● Text shown
## begin

# be careful in here



## 480sparky (Sep 20, 2007)

I like the well-worn "KEEP OUT" painted on the floor.

How about some details?


----------



## Big John (May 23, 2010)

Is that all still in service? I've only got one plant left that still uses rheostats to adjust excitation and I'm pushing like hell to get it all ripped out.

Very cool to look at; sucks to work on.

-John


----------



## user4818 (Jan 15, 2009)

Where are the arc flash warning placards? How about a coordination study? :jester:


----------



## sparky970 (Mar 19, 2008)

This is still in operation in a pulp mill. It's controls for the turbine generators. We ran a conduit from the white cabinet in pic 2 to the panel behind the ladder in pic 4. We are adding relays to parallel the governor control. I soaped almost all 1974' of that triplex cable in pic 4 back in 95, when I was an apprentice. Actually parallel runs and 2 2" runs of GRC full of contols. When I get a chance, I'll take some pictures of a scarier room.


----------



## sparky970 (Mar 19, 2008)

Peter D said:


> Where are the arc flash warning placards? How about a coordination study? :jester:


:shutup::shutup::whistling2:


----------



## guest (Feb 21, 2009)

Great pics, thanks for sharing!!:thumbup:

Like I have said in the past in relation to some similar old gear in the Avalon Theatre on Catalina Island, none of the "new and improved" gear we install today is gonna last as long as this old stuff has.


----------



## lefleuron (May 22, 2010)

## end

● Dataset content
## begin

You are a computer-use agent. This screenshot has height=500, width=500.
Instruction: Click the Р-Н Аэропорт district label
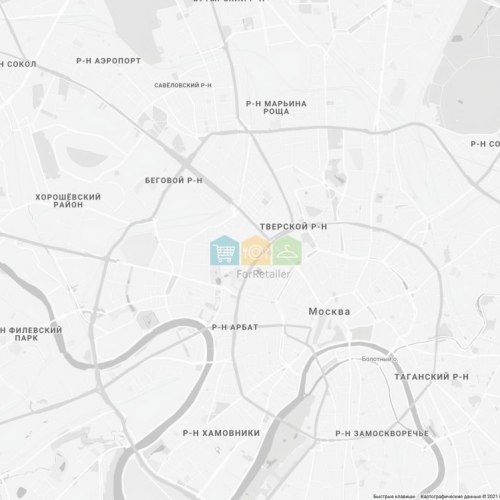click(109, 61)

## end

● Challenge
Write what comes next in the forum thread about the old turbine generator control room, picking up from where it stops. The material comes from a different source than the text.

● Exercise answer
Very Cool, and its clean in there too! Nice not to see stuff piled in, like its a spare staorage area.

There is more of this stuff around then most people realise- and it just keeps cooking along.

Now tell me, how is a guy in a bubble supposed to get a job working here?:laughing:


----------



## nitro71 (Sep 17, 2009)

That's very hazardous looking.. How do you lock that out before working in there? No cabinets for anything. Everything exposed..


----------



## HARRY304E (Sep 15, 2010)

nitro71 said:


> That's very hazardous looking.. How do you lock that out before working in there? No cabinets for anything. Everything exposed..



Looks like a big telaphone company service room..


----------



## sparky970 (Mar 19, 2008)

nitro71 said:


> That's very hazardous looking.. How do you lock that out before working in there? No cabinets for anything. Everything exposed..


You open the gates on both ends


----------



## lefleuron (May 22, 2010)

nitro71 said:


> That's very hazardous looking.. How do you lock that out before working in there? No cabinets for anything. Everything exposed..


 


I see that little step stool in there. I bet money guys eat their lunch and talk on the phone while sitting on it.

And not ONE of them is wearing a suit or has gloves on.

You guys crack me up.:laughing:


----------



## lefleuron (May 22, 2010)

sparky970 said:


> You open the gates on both ends


 
Exactly.

Thats why I said it nice not to see boxes and wheelie carts everywhere. If it ever gets to be "run time", I dont want to be tripping over cleaning supplies and crap.


----------



## cdnelectrician (Mar 14, 2008)

Wow what voltage is that running at?


----------



## sparky970 (Mar 19, 2008)

lefleuron said:


> I see that little step stool in there. I bet money guys eat their lunch and talk on the phone while sitting on it.
> 
> And not ONE of them is wearing a suit or has gloves on.
> 
> You guys crack me up.:laughing:


wanna bet?


----------



## sparky970 (Mar 19, 2008)

cdnelectrician said:


> Wow what voltage is that running at?



480Vac and less and 125Vdc


----------



## Big John (May 23, 2010)

cdnelectrician said:


> Wow what voltage is that running at?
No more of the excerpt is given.